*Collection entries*
start
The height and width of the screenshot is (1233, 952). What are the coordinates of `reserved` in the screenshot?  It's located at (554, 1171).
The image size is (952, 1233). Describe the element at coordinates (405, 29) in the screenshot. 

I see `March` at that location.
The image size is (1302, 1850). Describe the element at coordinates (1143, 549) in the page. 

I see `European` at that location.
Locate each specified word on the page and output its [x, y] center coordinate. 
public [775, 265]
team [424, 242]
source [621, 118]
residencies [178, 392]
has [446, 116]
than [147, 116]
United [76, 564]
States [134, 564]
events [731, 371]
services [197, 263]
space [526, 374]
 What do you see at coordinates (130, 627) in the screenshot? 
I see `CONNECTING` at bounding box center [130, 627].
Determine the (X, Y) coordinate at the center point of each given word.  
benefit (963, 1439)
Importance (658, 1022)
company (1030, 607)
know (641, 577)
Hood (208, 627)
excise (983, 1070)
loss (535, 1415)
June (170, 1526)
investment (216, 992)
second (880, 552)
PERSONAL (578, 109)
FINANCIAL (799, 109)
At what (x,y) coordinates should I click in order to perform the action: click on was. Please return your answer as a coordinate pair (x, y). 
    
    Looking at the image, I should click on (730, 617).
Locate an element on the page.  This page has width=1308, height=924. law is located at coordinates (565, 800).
end
*Aim of the exercise*
Rewrite all of the data above as a numbered list, one line per item, and leave out the blank lines.

*The response*
1. The height and width of the screenshot is (1233, 952). What are the coordinates of `reserved` in the screenshot?  It's located at (554, 1171).
2. The image size is (952, 1233). Describe the element at coordinates (405, 29) in the screenshot. 
3. I see `March` at that location.
4. The image size is (1302, 1850). Describe the element at coordinates (1143, 549) in the page. 
5. I see `European` at that location.
6. Locate each specified word on the page and output its [x, y] center coordinate. 
7. public [775, 265]
8. team [424, 242]
9. source [621, 118]
10. residencies [178, 392]
11. has [446, 116]
12. than [147, 116]
13. United [76, 564]
14. States [134, 564]
15. events [731, 371]
16. services [197, 263]
17. space [526, 374]
18.  What do you see at coordinates (130, 627) in the screenshot? 
19. I see `CONNECTING` at bounding box center [130, 627].
20. Determine the (X, Y) coordinate at the center point of each given word.  
21. benefit (963, 1439)
22. Importance (658, 1022)
23. company (1030, 607)
24. know (641, 577)
25. Hood (208, 627)
26. excise (983, 1070)
27. loss (535, 1415)
28. June (170, 1526)
29. investment (216, 992)
30. second (880, 552)
31. PERSONAL (578, 109)
32. FINANCIAL (799, 109)
33. At what (x,y) coordinates should I click in order to perform the action: click on was. Please return your answer as a coordinate pair (x, y). 
34.     Looking at the image, I should click on (730, 617).
35. Locate an element on the page.  This page has width=1308, height=924. law is located at coordinates (565, 800).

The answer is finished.